I read up on navmaps and other fun things like that. Our (deathcarrot's) problem can be described like this:

We have a space with some 1st order explicit geometric obstacles (points and straight lines forming polygons), we want the Geometrical shortest path, and which means that nodes in the search tree MUST be the points of the geometry, and not some secondary things (like the centroids of convex portions of the non-obstacle space).

We can construct a complete graph and cull edges that don't cross obstacles, but in the worst case this means storing O(n^2) edges, and an exponentially larger path space for searches than with triangulations.
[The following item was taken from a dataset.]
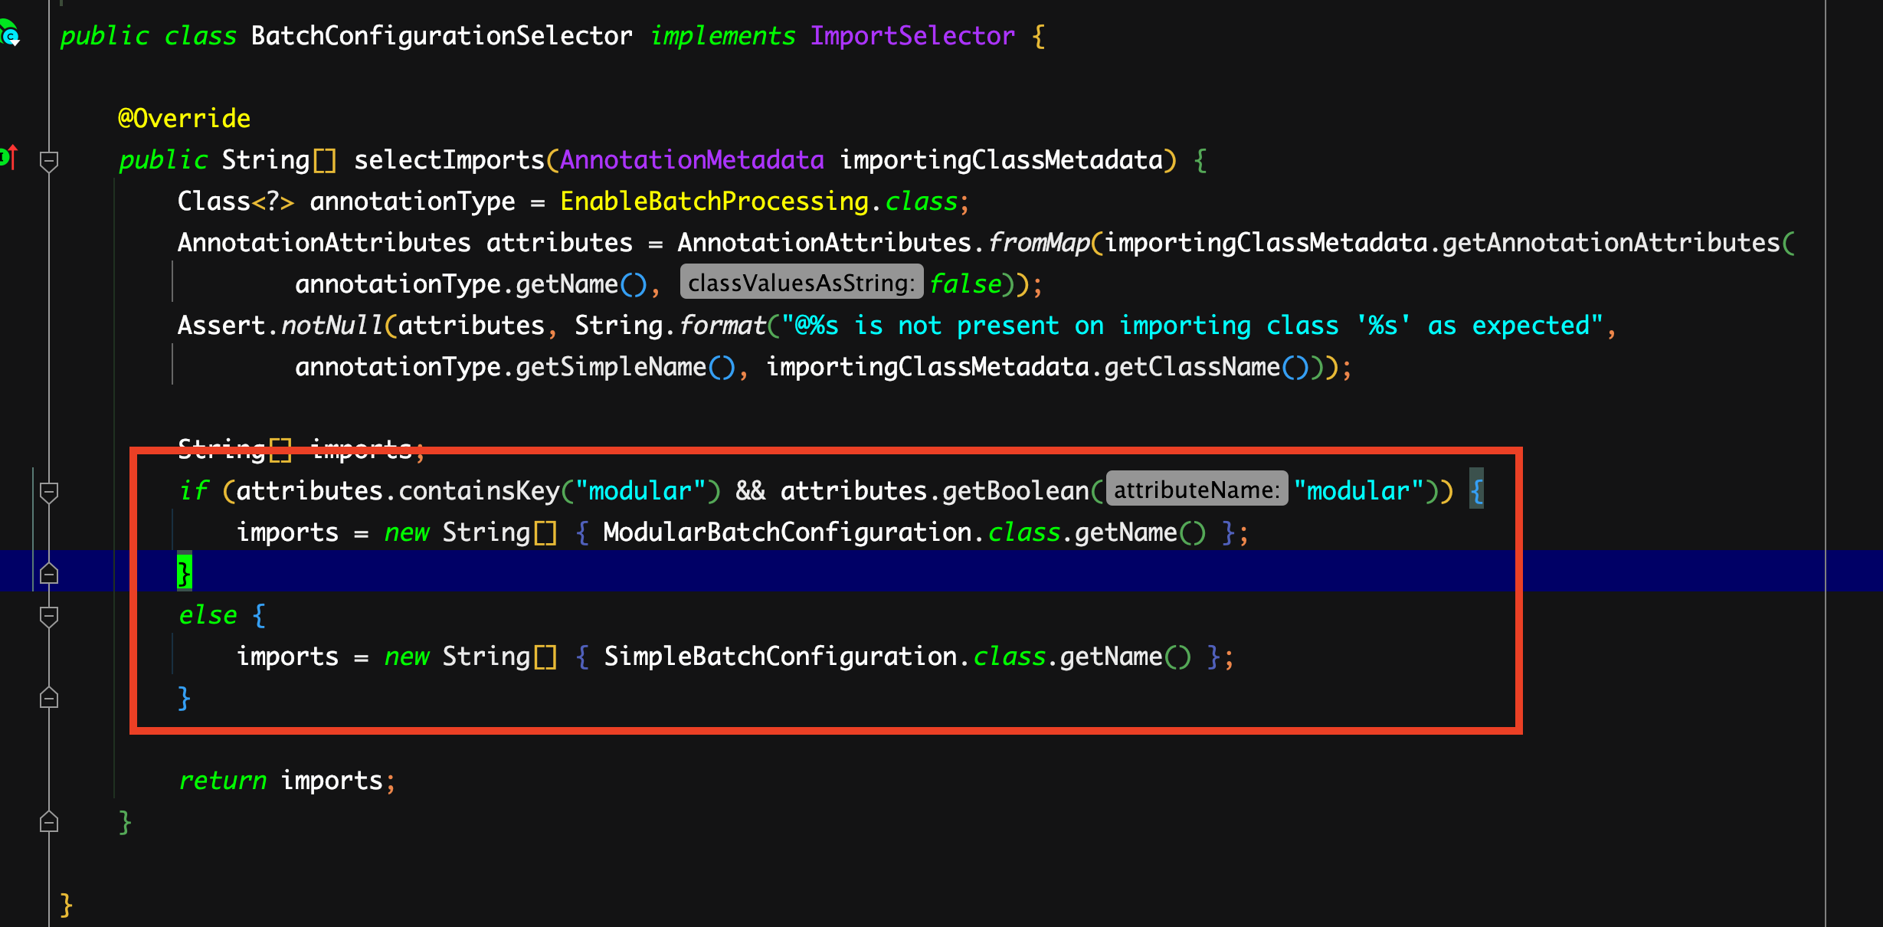Click the attributeName parameter hint
Image resolution: width=1883 pixels, height=927 pixels.
1197,490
There is no constrained triangulation that will add the necessary steiner points to provide an equivalent planar triangulation without exploding the search space. This is actually trivial to show; suppose there are O(n) secondary lines each of which crosses O(n) triangulation lines then for a constrained triangulation to detect these provide these secondary lines, there must be O(n^2) steiner points added to the plane.

Sooooo what do we do?

I think, the best approach is my original idea :P create a simple triangulation, and add some mechanism to the search to detect simpler paths at search time. Strictly speaking you can't escape the complexity of the search you're trying to do, but at least this way, you're not storing alot of data that's redundant anyway.

Steiner Point: a non-data point added to the space by an algorithm, (in this case, added by the constrained triangulation)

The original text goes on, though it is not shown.